Chief executive Olivier Andriès told journalists on Thursday that it was in “no one’s interest to have a decoupling” with Beijing, following US president-elect Donald Trump threats to raise tariffs on Chinese imports.
“China is still 20 per cent of the global aeronautics market and therefore it is a market that is very important for Airbus, for Boeing and for the entire global aeronautics sector,” he said, speaking ahead of the company’s capital markets day. “Ask the boss of Airbus or the boss of Boeing, and they will say the same thing.”
Chinese airlines are large customers of both Airbus and Boeing aircraft and represent a significant market for future growth. Analysts have previously said a US trade war with Beijing could impact Boeing in particular if retaliatory tariffs were to be imposed.
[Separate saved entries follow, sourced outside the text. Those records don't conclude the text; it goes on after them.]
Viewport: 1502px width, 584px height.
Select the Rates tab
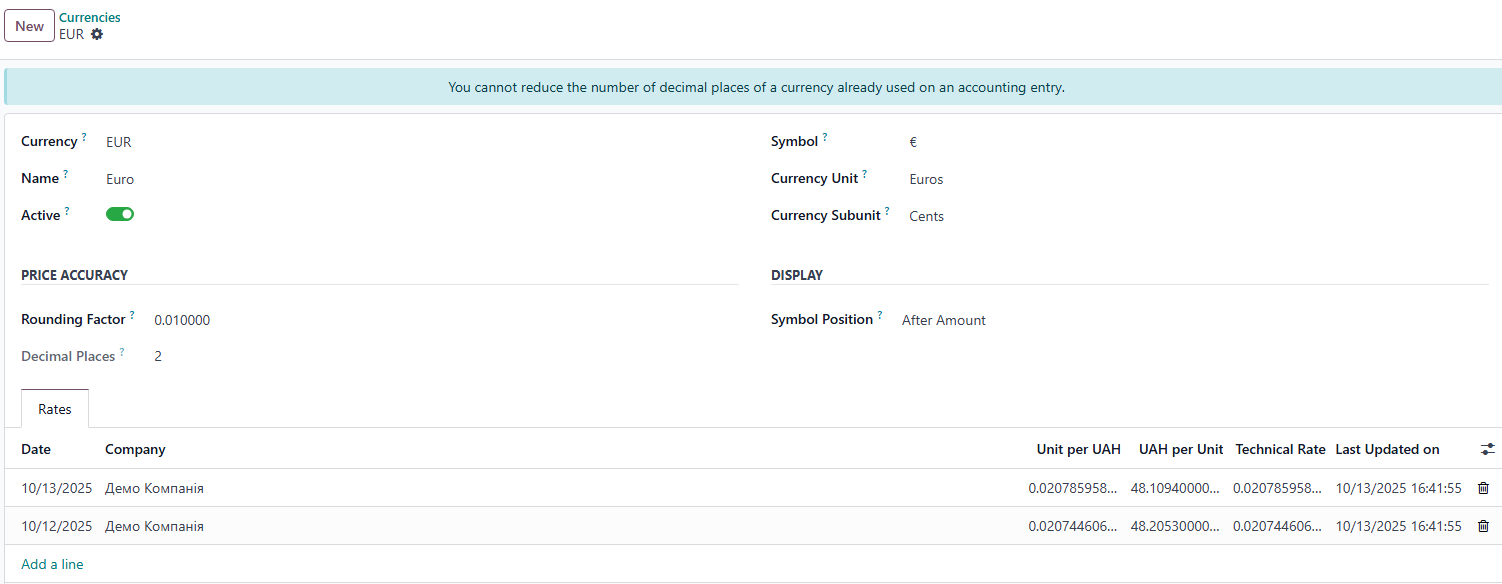[55, 409]

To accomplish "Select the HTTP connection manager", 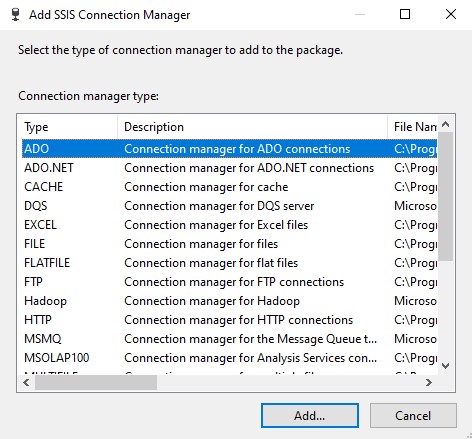I will [x=229, y=320].
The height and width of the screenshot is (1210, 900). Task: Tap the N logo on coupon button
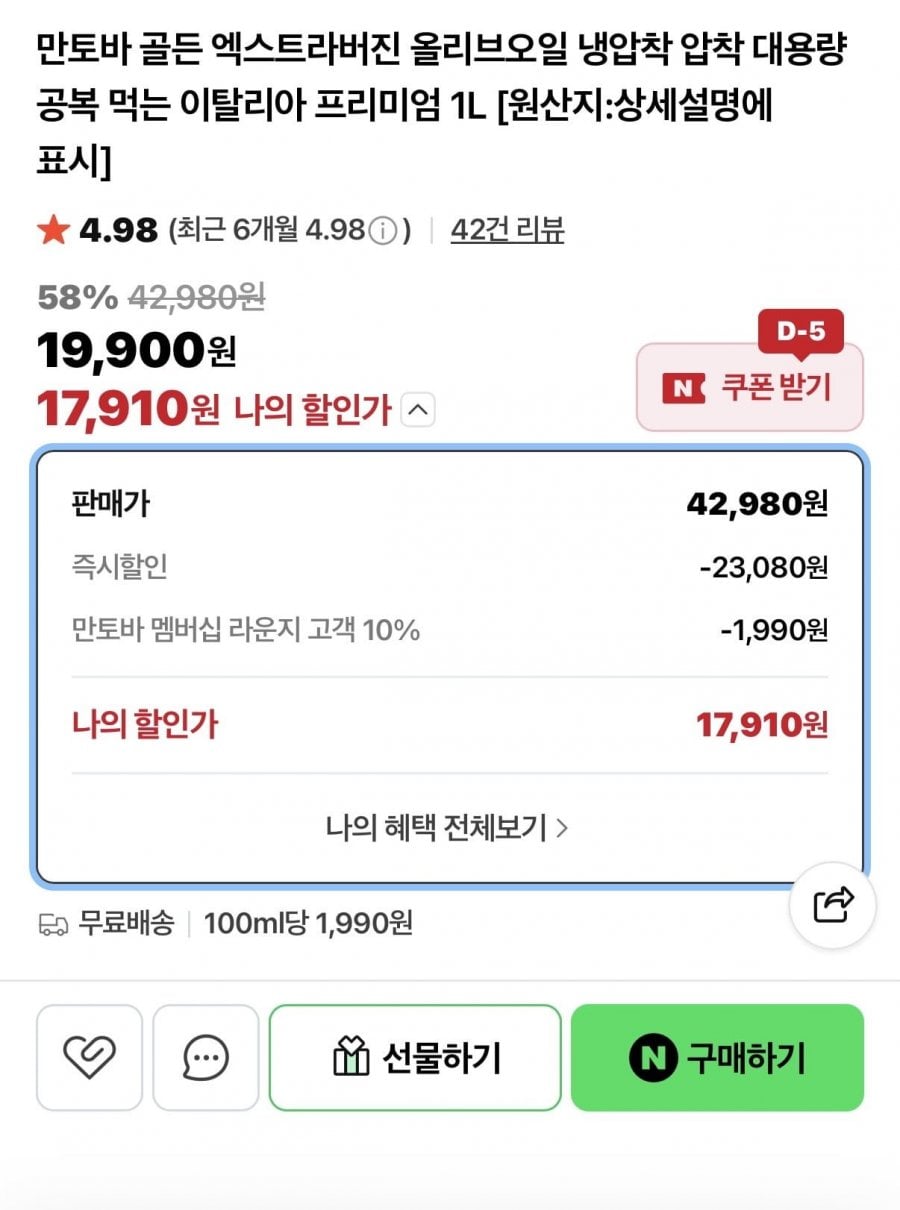(x=684, y=387)
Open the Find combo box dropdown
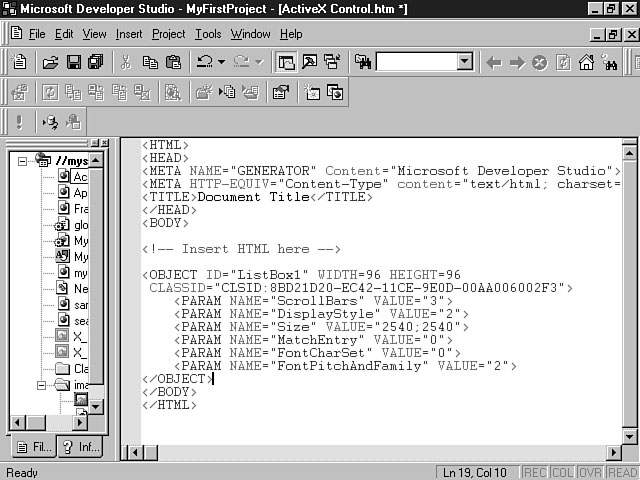 click(x=464, y=62)
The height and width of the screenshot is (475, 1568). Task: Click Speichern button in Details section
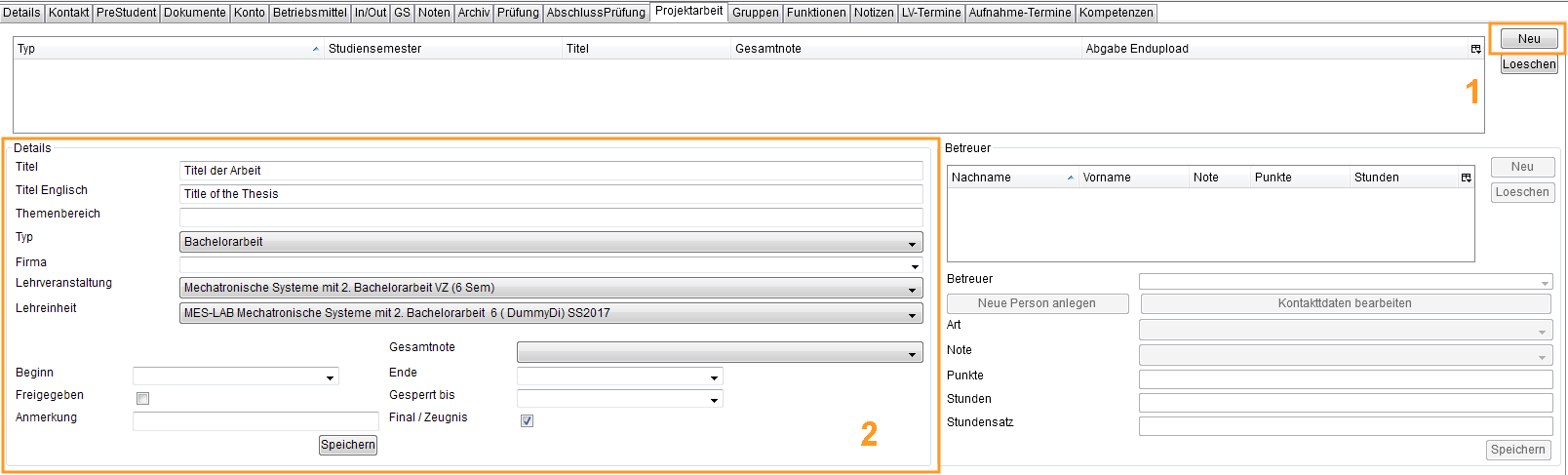point(348,445)
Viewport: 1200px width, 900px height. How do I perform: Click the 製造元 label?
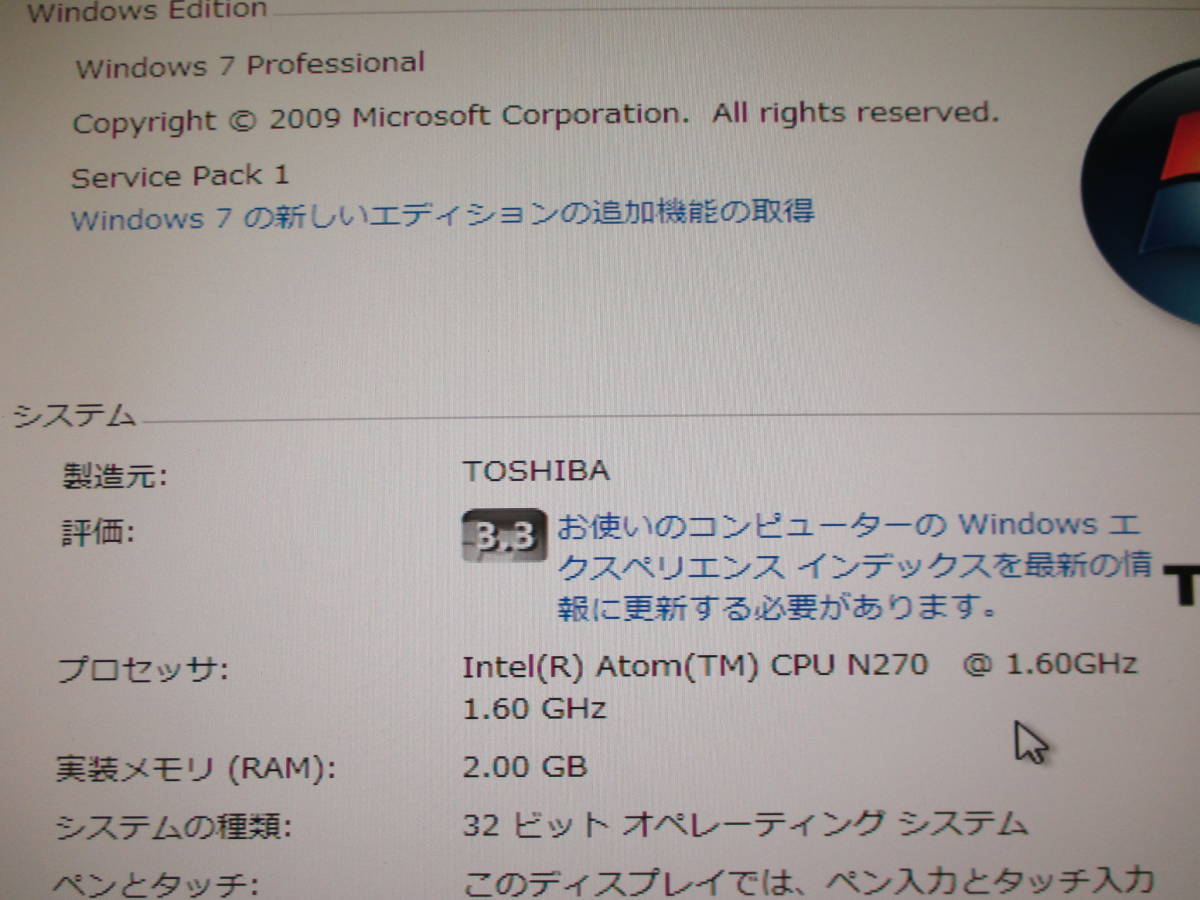[114, 476]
Higher tariffs could also have an impact on the aerospace industry’s tightly integrated supply chain, which has struggled to recover following the Covid pandemic. Safran is among businesses to face supply constraints of raw materials as well as labour shortages.
Andriès also warned that “political and economic uncertainty” in France would affect the defence sector, which had been due to receive more funding under Michel Barnier’s budget plans but now will come under “pressure”, after parliament on Wednesday voted to oust the former Brexit negotiator.
His warnings came as the jet-engine maker issued lower than expected financial targets for 2028, despite benefiting from higher defence budgets and more air traffic, sending shares down on Thursday.
The company forecast 10 per cent revenue growth in 2025 and operating income of between €4.7bn and €4.8bn. But midterm guidance for recurring revenue of €6bn to €6.5bn by 2028 was “exceptionally conservative” and well below analysts’ expectations, said Milene Kerner, an analyst at Barclays.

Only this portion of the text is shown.